The reverse procedure is equally absurd. In fact, each stage or each moment of such a procedure is simply a moment of the abolition of the existence of one category by another, and not of their combination, unification. The multiplicity of such procedures is the purest logical illusion, philosophical self-deception. All the impotent fantasy of Gnosticism, its aeonomania, is built on it. But it is completely useless in comprehending the paralogical mystery of the relationship between the Creator and creation. This secret is an indisputable fact. It is given.
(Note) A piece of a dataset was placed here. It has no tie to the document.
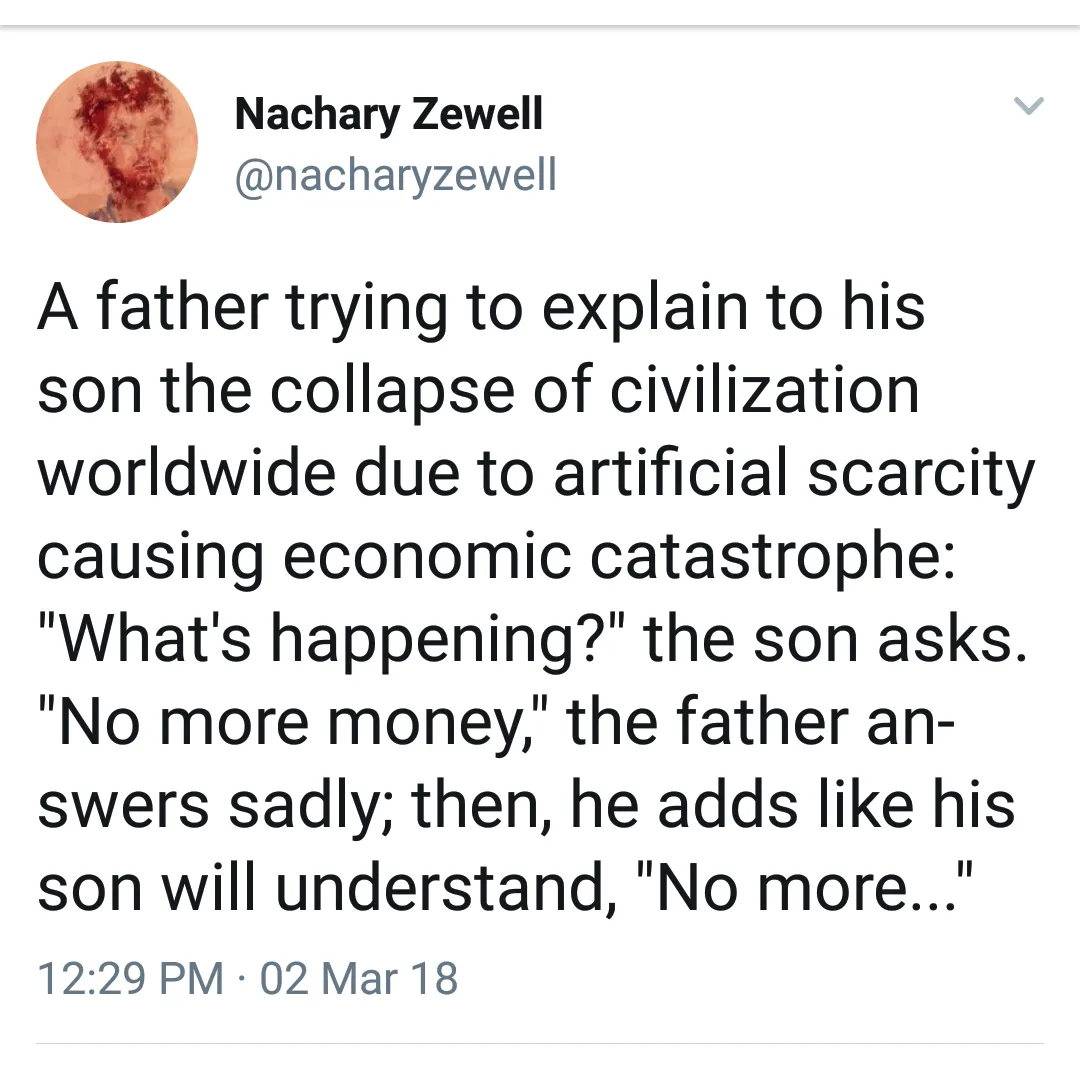Select the words "swers sadly;" in tweet
1080x1080 pixels.
pyautogui.click(x=215, y=807)
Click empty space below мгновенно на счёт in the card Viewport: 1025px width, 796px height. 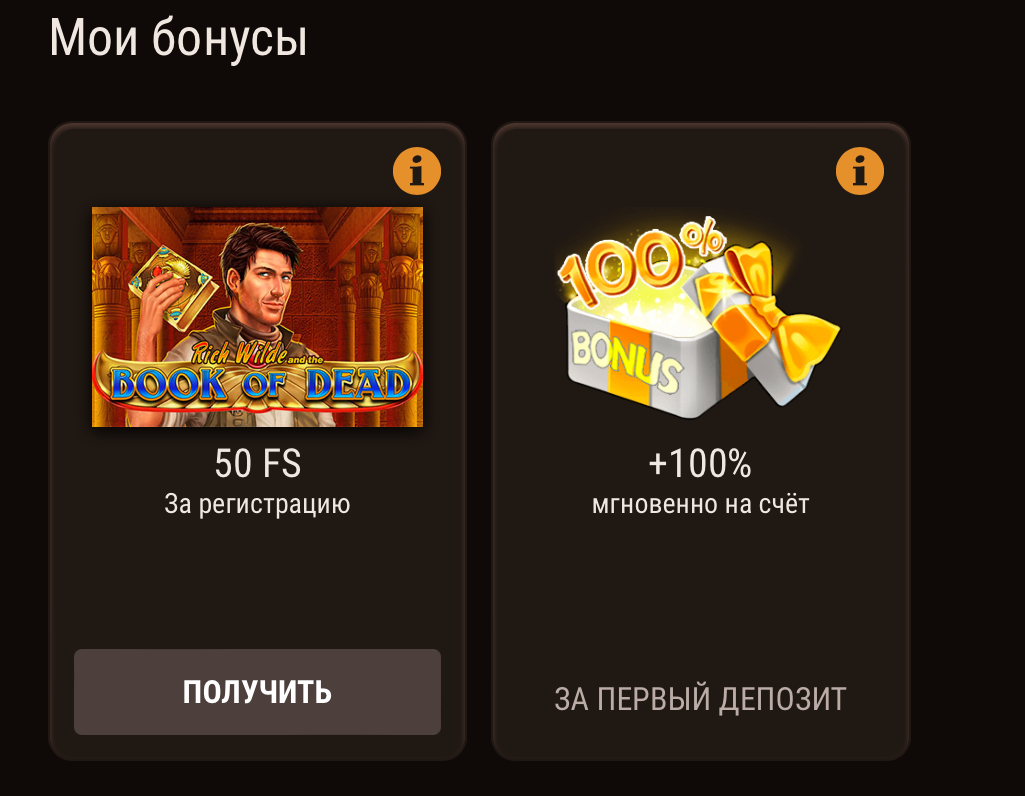[x=700, y=595]
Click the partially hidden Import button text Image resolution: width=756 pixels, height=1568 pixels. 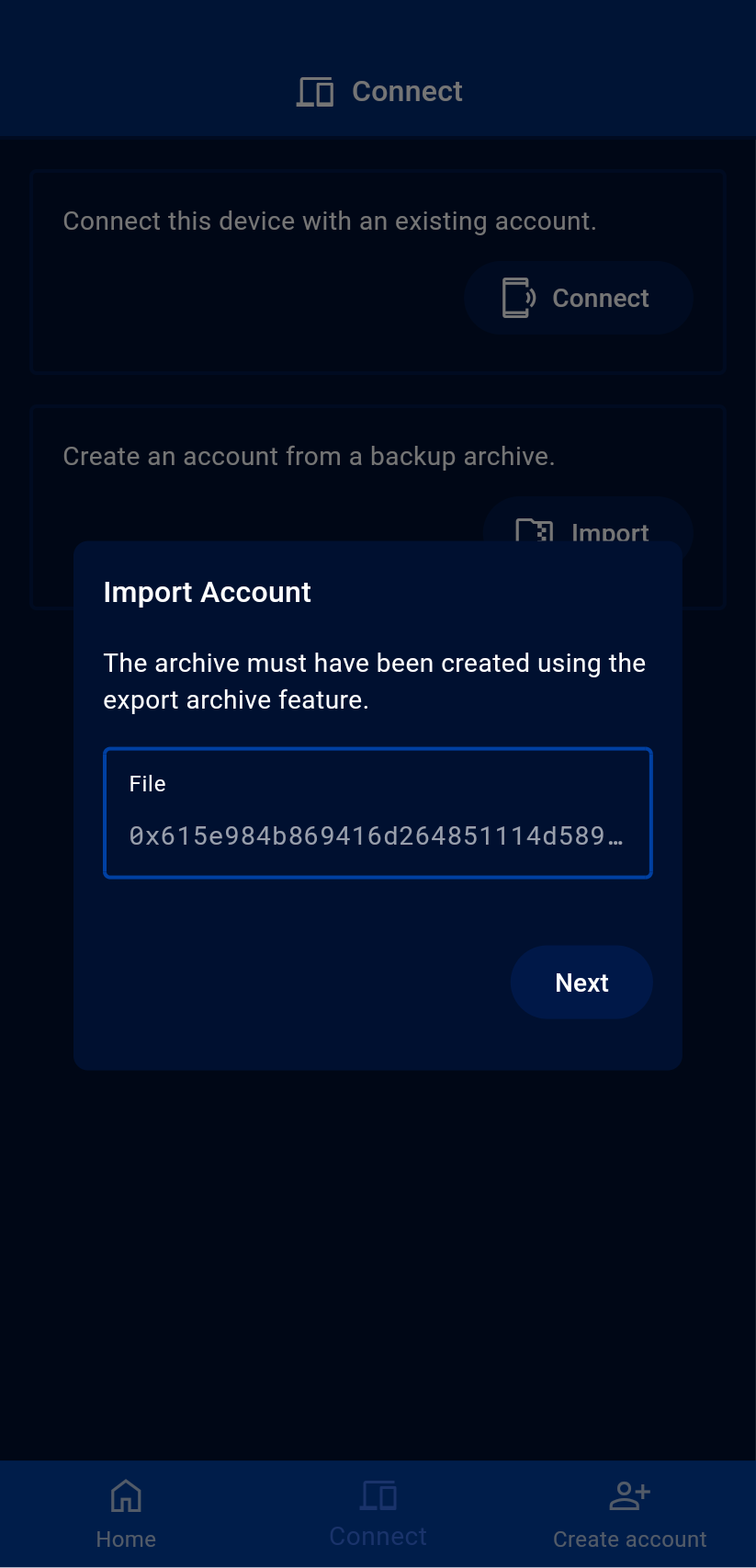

It cannot be understood, but you just need to accept it, without deceiving our weak mind. "Neither an intercessor, nor an angel, but the Lord Himself was incarnate, and Thou didst save all of me, man." Mediators in essence, in being, ontological mediators are excluded here. No crescendo-diminuendo from creation to God et vice versa can create a continuous continuity, and into any of the millimeter slits the entire structure falls, as into an abyss. If, even in the world of relative things, we are compelled to operate with antinomies, how can we not bow down before the antinomy of antinomies, and cease to encroach upon the comprehension of the incomprehensible by reason? And the idea of "all-unity," i.e., its illegitimate claim to the merging of the Absolute with the relative, must be thrown into the ontological boundaries of the created cosmos. Yes, cosmic existence is all-one, and not in itself, but by the will of the Creator and "Almighty," who "contains," "life-giving," but does not content it in any way.

The philosophical work of V. S. Solovyov was highly valued by orthodox theological circles as an apologetic service among the non-religious majority of Russian society. For the sake of this exclusive, as it were, prophetic service, V. Solovyov was forgiven his hesitations, and his change of views on certain issues, and even his obvious enthusiasm for Catholicism. We were waiting for it to cool down and... Waited.

A temperamental and sharp opponent of V. S. Solovyov was K. Leontiev, a bold, outspoken hater of the ideal and spirit of Western culture, humanism, progressivism, secularism. In contrast and in polemics with Solovyov, he did not admit any peaceful synthesis of these principles with Christianity. Being a passionate aesthete himself, he struggled within himself with this, as it seemed to him, diabolical temptation and ended this struggle with a secret, in fact - half-obvious, tonsure before death. In comparison with the free-thinking but Chalcedonian Solovyov, the ultra-Orthodox Leontiev actually turned out to be a zealot of Monophysite theology.

The original contemporary of these two antagonists, Solovyov and Leontiev, who exerted a significant influence on the former, Nikolai Fyodorovich Fyodorov, was a type of thinker and theologian who fell into the Nestorian heresy.

In terms of the degree of paradoxical concepts and the nature of the Nestorian deviation, V. V. Rozanov can be mentioned next to Fedorov. In solidarity with Leontiev, dissociating himself from Solovyov's Westernist sympathies, Rozanov, in contrast to Leontiev, was carried away by polemics against the asceticism of the church to the point of apostasy from the New Testament and even in favor of paganism. Caricaturing the mysticism of the Church as a "religion of death," he called for a "religion of birth and sex." Being a heretical mind, V. V. Rozanov never parted with the Orthodox Church in his heart.

The literary and philosophical constructions of D.S. Merezhkovsky should also be attributed to the Nestorian deviation. Like Rozanov, he exaggerates the pessimistic and anti-cosmic aspects of church piety and, repeating V. Solovyov, elevates the assessment of the historical construction of culture by the yardstick of God-manhood. But, transgressing the boundaries of the Chalcedonian oros, he demands from the church the recognition of the primacy of culture and the Eros that drives it, playing with the ambiguous term "holy flesh".